Search code examples
csvclojureout-of-memorylarge-filescompojure

How to stream a large CSV response from a compojure API so that the whole response is not held in memory at once?


I'm new to using compojure, but have been enjoying using it so far. I'm currently encountering a problem in one of my API endpoints that is generating a large CSV file from the database and then passing this as the response body.

The problem I seem to be encountering is that the whole CSV file is being kept in memory which is then causing an out of memory error in the API. What is the best way to handle and generate this, ideally as a gzipped file? Is it possible to stream the response so that a few thousand rows are returned at a time? When I return a JSON response body for the same data, there is no problem returning this.

Here is the current code I'm using to return this:

(defn complete
  "Returns metrics for each completed benchmark instance"
  [db-client response-format]
  (let [benchmarks  (completed-benchmark-metrics {} db-client)]
    (case response-format
      :json  (json-grouped-output field-mappings benchmarks)
      :csv   (csv-output benchmarks))))

(defn csv-output [data-seq]
  (let [header (map name (keys (first data-seq)))
        out    (java.io.StringWriter.)
        write  #(csv/write-csv out (list %))]
    (write header)
    (dorun (map (comp write vals) data-seq))
    (.toString out)))

The data-seq is the results returned from the database, which I think is a lazy sequence.
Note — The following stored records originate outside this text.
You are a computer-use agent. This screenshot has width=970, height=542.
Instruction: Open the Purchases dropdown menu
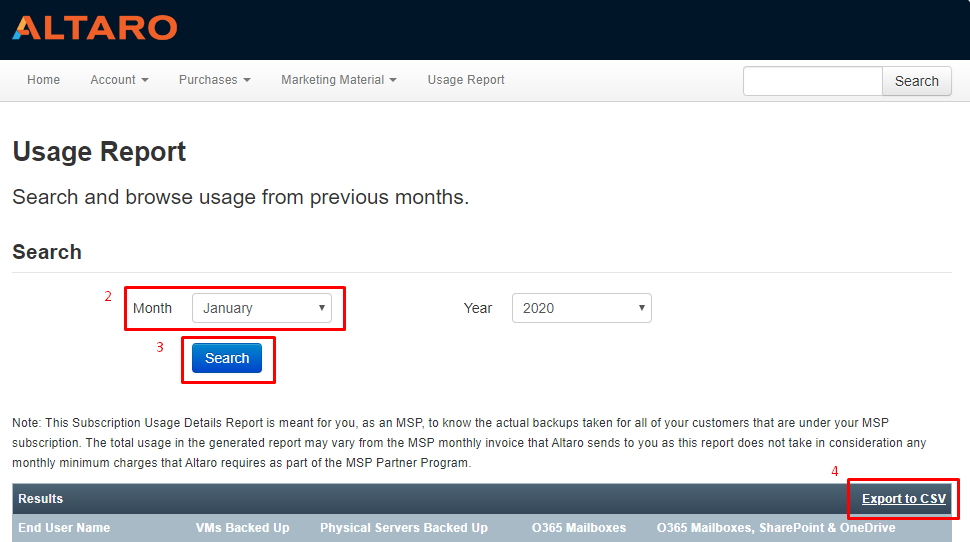(214, 80)
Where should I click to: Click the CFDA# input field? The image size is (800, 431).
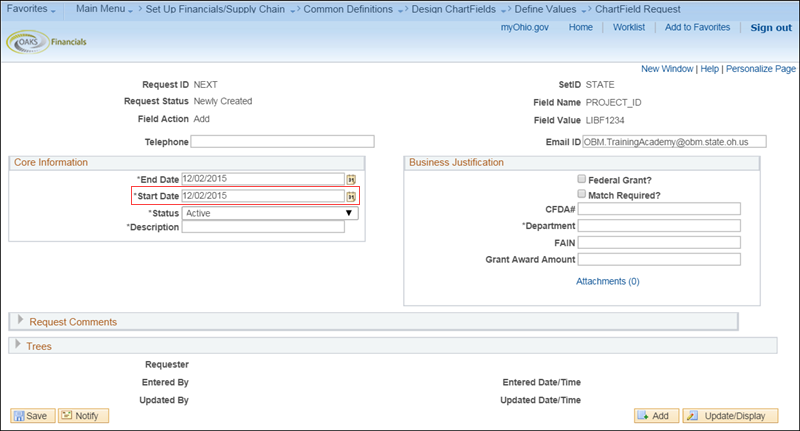click(659, 209)
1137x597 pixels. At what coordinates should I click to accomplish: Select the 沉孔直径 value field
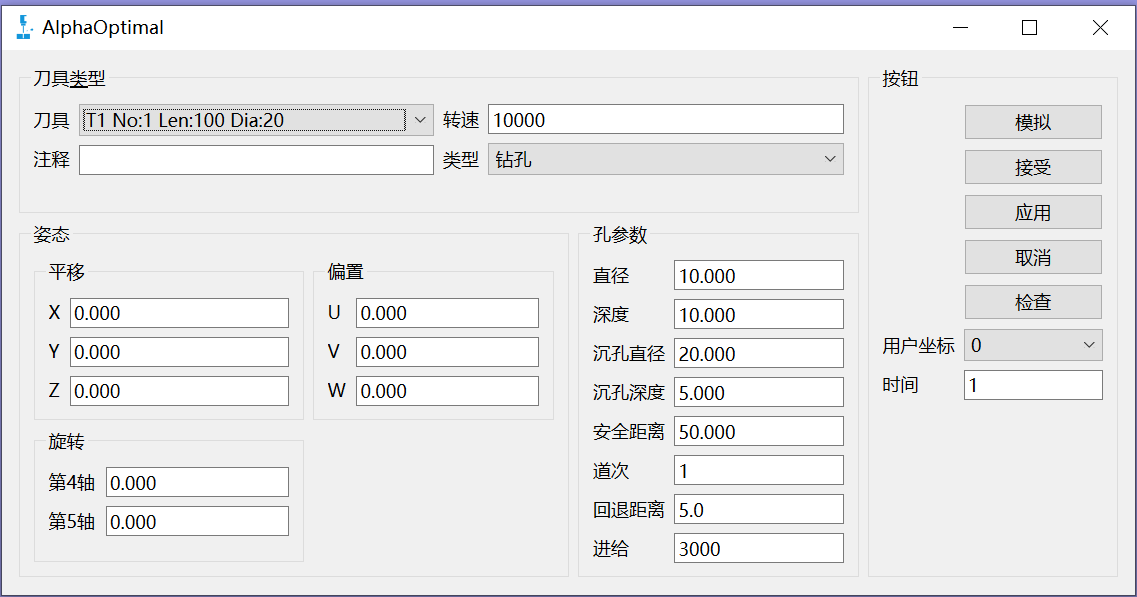click(x=758, y=354)
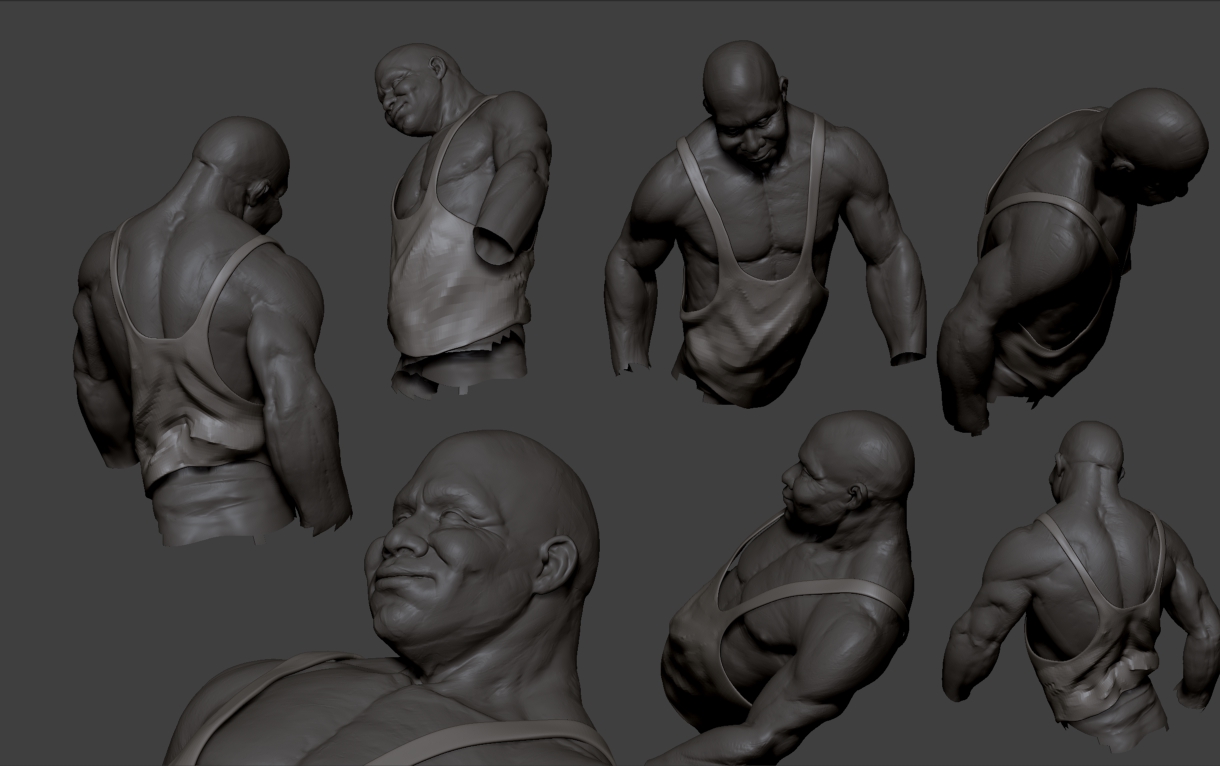Click the ear on the bottom-middle bust

pyautogui.click(x=855, y=493)
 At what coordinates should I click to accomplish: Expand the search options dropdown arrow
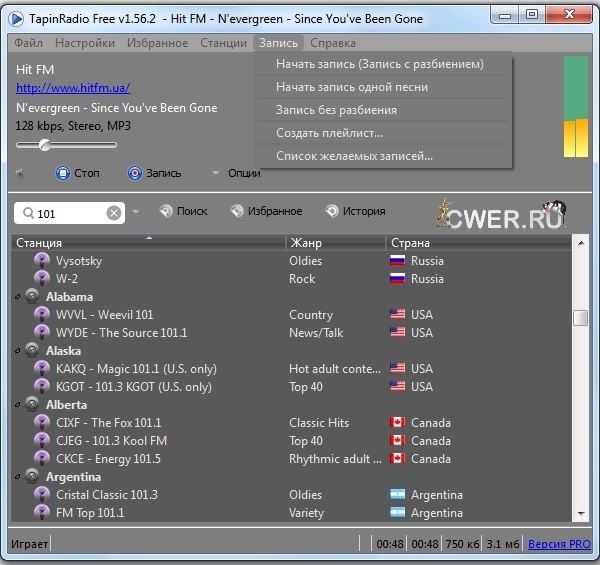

I'm using yesql to perform the database call.

Here is my compojure resource for this API endpoint:

(defresource results-complete [db]
  :available-media-types  ["application/json" "text/csv"]
  :allowed-methods        [:get]
  :handle-ok              (fn [request]
                            (let [response-format (keyword (get-in request [:request :params :format] :json))
                                  disposition     (str "attachment; filename=\"nucleotides_benchmark_metrics." (name response-format) "\"")
                                  response        {:headers {"Content-Type" (content-types response-format)
                                                             "Content-Disposition" disposition}
                                                   :body    (results/complete db response-format)}]
                              (ring-response response))))

Solution

  • Thanks to all the suggestion that were provided in this thread, I was able to create a solution using piped-input-stream:

    (defn csv-output [data-seq]
      (let [headers     (map name (keys (first data-seq)))
            rows        (map vals data-seq)
            stream-csv  (fn [out] (csv/write-csv out (cons headers rows))
                                  (.flush out))]
        (piped-input-stream #(stream-csv (io/make-writer % {})))))
    

    This differs from my solution because it does not realise the sequence using dorun and does not create a large String object either. This instead writes to a PipedInputStream connection asynchronously as described by the documentation:

    Create an input stream from a function that takes an output stream as its argument. The function will be executed in a separate thread. The stream will be automatically closed after the function finishes.